• [本文抜粋]

- - -

高校化学の「酸化・還元反応」で勉強するのですが、ざっくり言いますと、酸化反応は酸素が結合する反応で、還元反応は水素が結合する反応です。
つまり、テストステロンを還元する(水素をくっつける)物質が存在することになります。それが、5α還元酵素です。
前立腺の細胞の細胞核には、ジヒドロテストステロンと結びつくアンドロゲン受容体(男性ホルモン受容体)があります。
ジヒドロテストステロンとこのアンドロゲン受容体が結びつくと、前立腺は細胞増殖のための遺伝子を発現します。
ここでジヒドロテストステロンが前立腺に強く働きかけ過ぎてしまい、前立腺の細胞増殖に異常がでてしまいます。これが、前立腺肥大の原因です。
プロペシアの効果
プロペシアは、5α還元酵素阻害剤で、その総称のとおり5α還元酵素の働きをブロックします。正確には、プロペシアに含まれるフィナステリドと呼ばれる成分がその働きを担っています。

- - -

• [提示された記録]

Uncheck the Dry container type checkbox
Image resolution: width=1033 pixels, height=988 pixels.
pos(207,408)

- - -

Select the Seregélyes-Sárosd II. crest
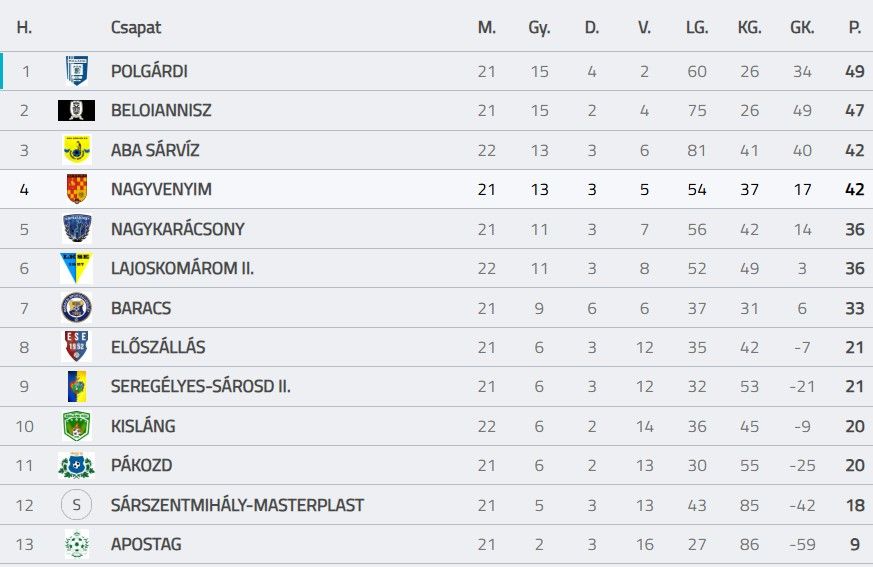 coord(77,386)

- - -

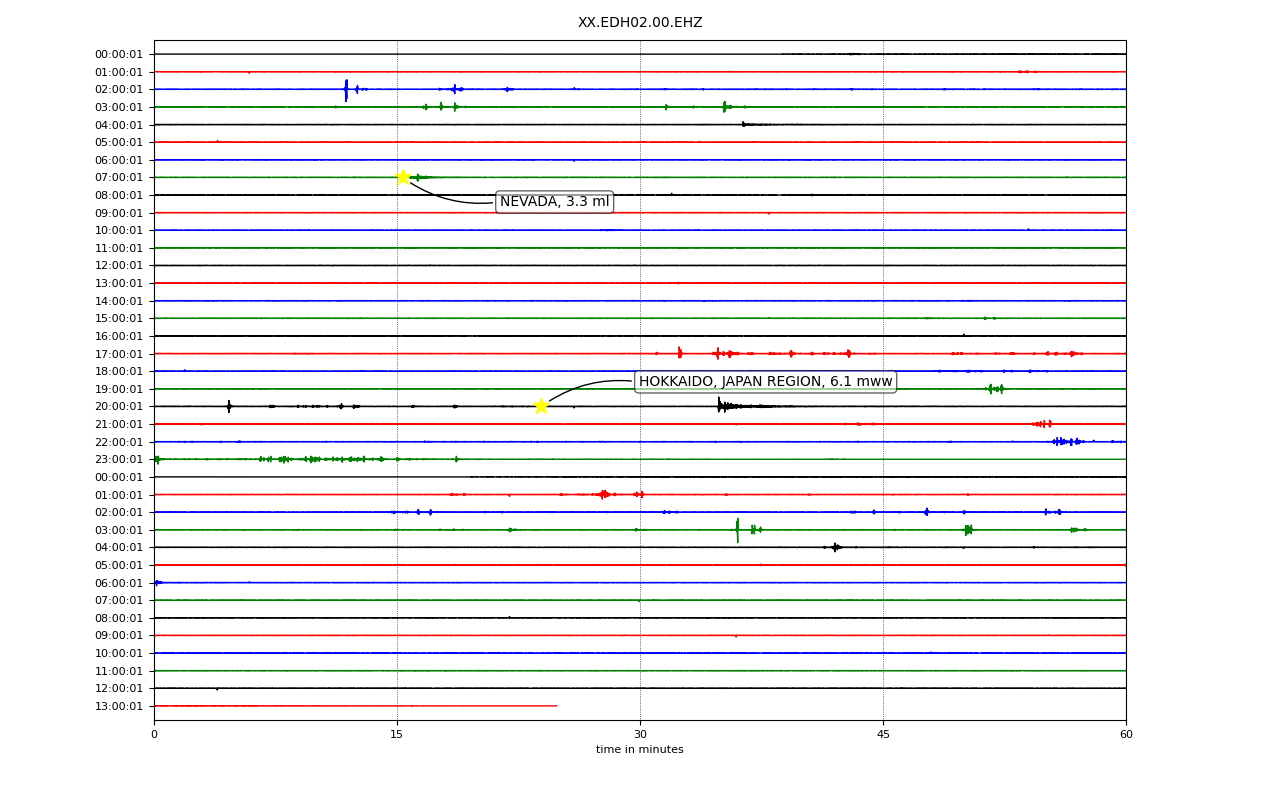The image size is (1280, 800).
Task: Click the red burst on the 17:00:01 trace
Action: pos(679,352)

- - -

• [本文抜粋に関する設問]
1 - 本文抜粋にもとづき、前立腺肥大が起こる仕組みを1～3文で説明してください。
2 - 本文抜粋によると、プロペシアに含まれ、5α還元酵素の働きをブロックする役割を担う成分の名前を答えてください。

• [演習の解答]
1 - 前立腺の細胞核にあるアンドロゲン受容体とジヒドロテストステロンが結びつくと、前立腺は細胞増殖のための遺伝子を発現します。このときジヒドロテストステロンが前立腺に強く働きかけ過ぎると、細胞増殖に異常が生じます。これが前立腺肥大の原因です。

2 - フィナステリドです。